Member of Parliament for The Battlefords
- In office March 1940 – June 1945
- Preceded by: Joseph Needham
- Succeeded by: Max Campbell

Personal details
- Born: John Albert Gregory 9 September 1878 Exeter, Ontario, Canada
- Died: 22 January 1955 (aged 76)
- Party: Liberal
- Spouse(s): Ida C. Phillips m. 1 August 1905
- Profession: businessman, school principal

= John Gregory (politician) =

Canadian politician

John Albert Gregory (9 September 1878 - 22 January 1955) was a Canadian politician, serving in municipal, provincial and federal governments. He was born in Exeter, Ontario and became a businessman and school principal by career. His father, Thomas Gregory, had been principal of the high school in Exter.

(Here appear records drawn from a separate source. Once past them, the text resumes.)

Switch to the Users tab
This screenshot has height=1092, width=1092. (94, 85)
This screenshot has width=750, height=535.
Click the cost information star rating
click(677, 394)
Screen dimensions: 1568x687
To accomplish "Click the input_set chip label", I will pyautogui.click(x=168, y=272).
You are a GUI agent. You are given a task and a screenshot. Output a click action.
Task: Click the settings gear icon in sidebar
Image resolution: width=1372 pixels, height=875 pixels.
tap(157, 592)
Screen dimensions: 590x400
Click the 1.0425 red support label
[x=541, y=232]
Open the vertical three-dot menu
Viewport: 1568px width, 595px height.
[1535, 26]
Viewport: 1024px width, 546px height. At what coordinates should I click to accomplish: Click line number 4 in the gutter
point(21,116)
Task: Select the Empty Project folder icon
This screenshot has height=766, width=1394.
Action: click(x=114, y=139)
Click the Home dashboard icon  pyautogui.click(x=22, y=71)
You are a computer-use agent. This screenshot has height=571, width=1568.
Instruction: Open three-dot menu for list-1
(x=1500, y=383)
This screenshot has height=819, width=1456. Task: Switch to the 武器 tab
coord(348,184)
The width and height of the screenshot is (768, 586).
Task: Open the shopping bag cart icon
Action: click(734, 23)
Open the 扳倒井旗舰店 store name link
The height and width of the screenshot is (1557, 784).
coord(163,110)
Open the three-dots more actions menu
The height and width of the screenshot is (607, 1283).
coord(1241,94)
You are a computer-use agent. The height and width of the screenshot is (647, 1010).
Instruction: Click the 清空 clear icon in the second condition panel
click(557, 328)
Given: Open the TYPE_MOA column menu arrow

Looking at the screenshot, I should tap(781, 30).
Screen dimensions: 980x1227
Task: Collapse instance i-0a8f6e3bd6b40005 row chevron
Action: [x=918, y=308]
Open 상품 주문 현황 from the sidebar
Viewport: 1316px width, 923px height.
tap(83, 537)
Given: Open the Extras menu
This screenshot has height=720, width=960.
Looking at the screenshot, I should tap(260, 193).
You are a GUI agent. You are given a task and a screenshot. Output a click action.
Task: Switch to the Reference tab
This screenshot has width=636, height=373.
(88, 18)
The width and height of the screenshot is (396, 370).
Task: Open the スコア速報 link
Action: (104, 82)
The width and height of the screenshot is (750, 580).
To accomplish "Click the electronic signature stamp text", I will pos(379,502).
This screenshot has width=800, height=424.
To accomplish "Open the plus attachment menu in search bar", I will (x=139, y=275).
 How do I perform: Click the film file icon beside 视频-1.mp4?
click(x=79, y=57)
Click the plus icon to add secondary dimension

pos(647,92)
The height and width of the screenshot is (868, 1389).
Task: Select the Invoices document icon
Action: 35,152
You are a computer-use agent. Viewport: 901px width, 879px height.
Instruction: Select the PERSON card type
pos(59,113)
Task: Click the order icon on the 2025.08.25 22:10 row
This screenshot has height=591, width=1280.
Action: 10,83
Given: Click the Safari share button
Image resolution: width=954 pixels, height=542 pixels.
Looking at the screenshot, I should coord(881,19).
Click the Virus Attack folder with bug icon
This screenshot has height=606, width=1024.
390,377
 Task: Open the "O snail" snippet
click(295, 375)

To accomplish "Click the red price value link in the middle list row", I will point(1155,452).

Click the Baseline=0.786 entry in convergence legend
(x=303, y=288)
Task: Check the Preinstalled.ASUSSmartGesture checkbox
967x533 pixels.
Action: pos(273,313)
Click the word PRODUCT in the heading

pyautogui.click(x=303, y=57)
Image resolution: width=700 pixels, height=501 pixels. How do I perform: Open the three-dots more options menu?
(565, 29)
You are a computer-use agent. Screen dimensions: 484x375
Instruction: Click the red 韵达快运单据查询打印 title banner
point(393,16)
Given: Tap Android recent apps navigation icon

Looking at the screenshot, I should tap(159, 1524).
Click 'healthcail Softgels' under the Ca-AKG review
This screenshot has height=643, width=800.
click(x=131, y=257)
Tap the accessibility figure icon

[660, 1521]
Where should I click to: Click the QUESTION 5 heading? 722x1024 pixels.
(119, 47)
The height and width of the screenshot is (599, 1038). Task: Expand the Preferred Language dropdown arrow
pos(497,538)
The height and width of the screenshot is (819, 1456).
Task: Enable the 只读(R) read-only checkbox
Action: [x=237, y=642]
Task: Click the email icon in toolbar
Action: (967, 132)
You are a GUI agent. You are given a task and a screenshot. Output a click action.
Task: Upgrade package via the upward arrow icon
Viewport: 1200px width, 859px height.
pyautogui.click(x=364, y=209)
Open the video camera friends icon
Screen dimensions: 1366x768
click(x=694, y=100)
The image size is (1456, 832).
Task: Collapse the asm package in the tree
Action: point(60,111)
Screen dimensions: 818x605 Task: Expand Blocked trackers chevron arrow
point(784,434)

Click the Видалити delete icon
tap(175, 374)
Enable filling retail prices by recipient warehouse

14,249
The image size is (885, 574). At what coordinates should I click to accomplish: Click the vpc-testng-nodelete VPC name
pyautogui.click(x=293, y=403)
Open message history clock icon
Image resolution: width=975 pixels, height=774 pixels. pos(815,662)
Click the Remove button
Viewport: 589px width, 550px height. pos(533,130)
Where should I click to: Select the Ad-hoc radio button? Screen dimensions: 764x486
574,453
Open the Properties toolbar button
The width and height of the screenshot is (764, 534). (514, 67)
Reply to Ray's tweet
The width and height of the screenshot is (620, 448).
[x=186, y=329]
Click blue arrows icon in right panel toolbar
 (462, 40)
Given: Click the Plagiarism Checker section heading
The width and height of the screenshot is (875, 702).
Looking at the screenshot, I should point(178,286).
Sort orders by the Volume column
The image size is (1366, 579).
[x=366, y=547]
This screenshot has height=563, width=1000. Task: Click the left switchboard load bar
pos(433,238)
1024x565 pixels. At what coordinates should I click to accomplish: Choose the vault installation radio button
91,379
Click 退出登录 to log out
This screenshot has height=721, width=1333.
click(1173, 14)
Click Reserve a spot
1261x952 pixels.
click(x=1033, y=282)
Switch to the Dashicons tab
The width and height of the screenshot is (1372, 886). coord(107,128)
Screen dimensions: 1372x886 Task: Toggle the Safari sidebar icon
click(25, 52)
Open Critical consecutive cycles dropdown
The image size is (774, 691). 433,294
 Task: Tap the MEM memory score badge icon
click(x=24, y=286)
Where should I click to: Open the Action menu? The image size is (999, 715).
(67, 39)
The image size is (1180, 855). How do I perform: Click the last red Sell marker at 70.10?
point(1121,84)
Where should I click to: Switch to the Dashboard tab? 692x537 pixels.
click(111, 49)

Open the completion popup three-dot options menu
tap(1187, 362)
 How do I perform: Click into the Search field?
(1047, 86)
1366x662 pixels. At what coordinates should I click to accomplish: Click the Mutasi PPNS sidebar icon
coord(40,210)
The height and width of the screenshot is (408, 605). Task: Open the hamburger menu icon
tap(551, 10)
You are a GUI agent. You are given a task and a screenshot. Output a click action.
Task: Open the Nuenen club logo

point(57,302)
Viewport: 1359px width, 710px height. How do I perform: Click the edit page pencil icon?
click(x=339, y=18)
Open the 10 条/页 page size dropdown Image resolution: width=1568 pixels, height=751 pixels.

After attending schools in Exeter, Goderich and London, he moved to western Canada for law studies.

For twelve terms, he was mayor of the community of North Battleford, Saskatchewan. Gregory was also a Liberal member of the Legislative Assembly of Saskatchewan from 1934 to 1940 at The Battlefords provincial riding.

He was first elected as a Liberal party candidate for the House of Commons at The Battlefords riding in the 1940 general election. After serving one term in the House of Commons, Gregory was defeated by Max Campbell of the Co-operative Commonwealth Federation in the 1945 federal election.